Setting the scene
ABSTRACT
Doctors have a critical role in ensuring good teamworking which improves patient outcomes. UK hospitals with more doctors in their boards have lower morbidity and better patient satisfaction. In the USA, hospitals with doctors as the CEO have better performance, but in the UK less than 5% of hospitals have doctors as the CEO. There is an urgent need to improve training in medical leadership among UK doctors and to make careers in medical management more attractive to high fliers. The Faculty of Medical Leadership and Management has launched standards of medical leadership and management which will give credibility to this field and ensure that highly qualified candidates are appointed to all levels of management posts within the NHS.
Introduction
The last century has seen dramatic improvements in UK healthcare. These have been accompanied by less obvious but equally radical changes in healthcare management from a paternalistic regime dominated by doctors to a more proactive multi-professional approach. There is no doubt the former approach had to go, but some flaws of the current system are only too evident.
Running healthcare in a managed and politicised system like the NHS is always going to be challenging.
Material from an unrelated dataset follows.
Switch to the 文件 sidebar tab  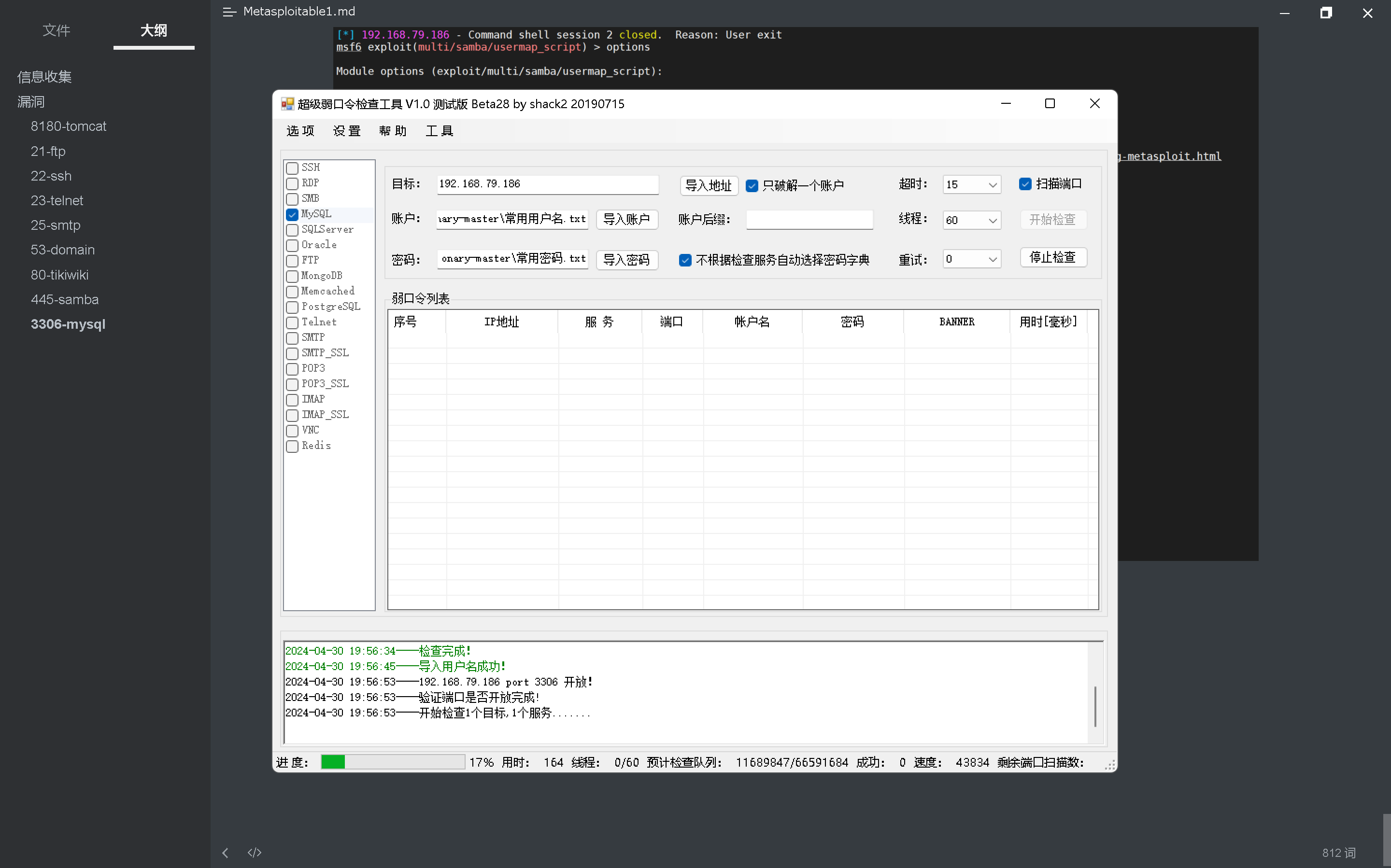point(57,30)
Politicians deal in short-termism seeking solutions before the next election, often setting well meaning targets which have unforeseen deleterious consequences for other aspects of care. The almost infinite potential for growth in health spending continually needs to be reined in to match the limited or non-existent real increases in funding. A key factor in many of the recent problems in the NHS has been managers feeling an overriding pressure to balance the books.1
Junior managers and clinicians have too often been victims of a ‘command and control’ style of management which can verge on bullying, and may be facilitated by political imperative and financial pressures. In these situations some clinicians have, for whatever reason, lost sight of their prime focus of delivering kind and compassionate care and failed to take the appropriate action when faced with clearly unacceptable patient care.
Clinical teams
In reality, all doctors are leaders, but doctors often do not lead well. There are robust data indicating that good teamworking helps staff morale and critically is associated with improved clinical outcomes and lower patient mortality.2–4 However, too often clinical teams are dysfunctional with individual approaches to patient care and friction between the senior doctors. In addition, doctors too frequently tolerate clearly inappropriate behaviour from fellow clinicians. Permitting such behaviour destroys teams, harms the mutual support networks among staff and ultimately damages patient care. Stress among NHS employees is extremely high.5 All clinicians should be doing everything they can to improve cohesive teamworking and support for their colleagues from all professions and all stages of their careers. Good relationships outside the immediate team are also important. Relationships between interacting clinical teams are too often poor, with disparaging comments being passed when mutually trying to advance collaboration to improve patient care should be the goal. Appropriate action following intelligently targeted and mandatory multi-source feedback could be used to greatly improve teamworking and inter-team relations, and thus patient outcomes.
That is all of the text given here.